Nonlinear optical phenomena and techniques challenge existing in-line metrology. In order to validate a wide range of classical and nonclassical photonic outcomes, it is now crucial to broaden the scope of metrological aspects which were initially confined to fundamental SI units. The conventional method to determine third-order nonlinear optical coefficients is Z-scan spectroscopy. Carbon Disulfide (CS₂) is the most extensively used reference material for various nonlinear optical setups including Z-scan spectroscopy. However, variation in the incident laser beam’s pulse duration drastically alters the nonlinear optical response of CS₂. Therefore, till date all the available literature quotes relative nonlinear optical coefficients of CS₂ and a consensus over the absolute nonlinearity of the reference material itself is missing.
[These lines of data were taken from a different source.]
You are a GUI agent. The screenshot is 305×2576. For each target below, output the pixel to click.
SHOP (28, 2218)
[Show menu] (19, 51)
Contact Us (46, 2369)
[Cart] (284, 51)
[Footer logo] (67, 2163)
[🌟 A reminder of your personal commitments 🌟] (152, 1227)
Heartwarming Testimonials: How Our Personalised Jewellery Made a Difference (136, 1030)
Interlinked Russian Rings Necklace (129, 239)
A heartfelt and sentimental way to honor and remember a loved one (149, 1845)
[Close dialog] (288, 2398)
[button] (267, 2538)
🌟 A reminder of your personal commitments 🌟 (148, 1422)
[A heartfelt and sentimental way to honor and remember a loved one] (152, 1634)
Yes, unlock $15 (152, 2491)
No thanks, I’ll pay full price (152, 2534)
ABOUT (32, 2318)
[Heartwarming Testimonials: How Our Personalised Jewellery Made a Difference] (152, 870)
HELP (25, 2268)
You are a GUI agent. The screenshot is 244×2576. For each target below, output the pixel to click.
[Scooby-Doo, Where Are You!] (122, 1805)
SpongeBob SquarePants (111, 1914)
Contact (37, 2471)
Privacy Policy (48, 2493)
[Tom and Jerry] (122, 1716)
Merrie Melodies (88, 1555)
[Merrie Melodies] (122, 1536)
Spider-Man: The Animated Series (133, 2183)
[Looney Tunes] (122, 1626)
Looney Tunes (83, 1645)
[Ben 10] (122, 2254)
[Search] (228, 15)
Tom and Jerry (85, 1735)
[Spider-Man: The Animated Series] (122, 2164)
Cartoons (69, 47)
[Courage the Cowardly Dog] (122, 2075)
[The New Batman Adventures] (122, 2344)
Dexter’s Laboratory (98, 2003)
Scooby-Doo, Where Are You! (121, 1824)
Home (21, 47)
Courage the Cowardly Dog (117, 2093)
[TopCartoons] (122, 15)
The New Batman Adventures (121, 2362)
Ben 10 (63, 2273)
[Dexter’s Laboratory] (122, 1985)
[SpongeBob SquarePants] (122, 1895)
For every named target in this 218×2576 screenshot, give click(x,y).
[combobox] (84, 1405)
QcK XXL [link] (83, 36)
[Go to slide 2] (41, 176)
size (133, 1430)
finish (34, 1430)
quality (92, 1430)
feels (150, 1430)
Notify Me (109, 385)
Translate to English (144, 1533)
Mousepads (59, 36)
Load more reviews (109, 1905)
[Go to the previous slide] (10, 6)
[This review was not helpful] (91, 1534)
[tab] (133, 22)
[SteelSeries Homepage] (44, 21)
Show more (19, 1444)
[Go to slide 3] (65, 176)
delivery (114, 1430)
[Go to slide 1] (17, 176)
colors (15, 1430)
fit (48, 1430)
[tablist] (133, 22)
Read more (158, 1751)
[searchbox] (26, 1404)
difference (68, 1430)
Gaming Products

In order to overcome this limitation, the present article employs the Law of Propagation of Uncertainties (LPU/GUM) to establish a generic model to assess the uncertainties involved in the nonlinear absorption coefficient and nonlinear refractive index in the standard CS₂ solution using transmission mode Z-scan spectroscopy. This would not only help in expanding the bounds of nonlinear optical metrology but also permit assessment, comparison, and commercialization of the results obtained from different third-order nonlinear optical measurements.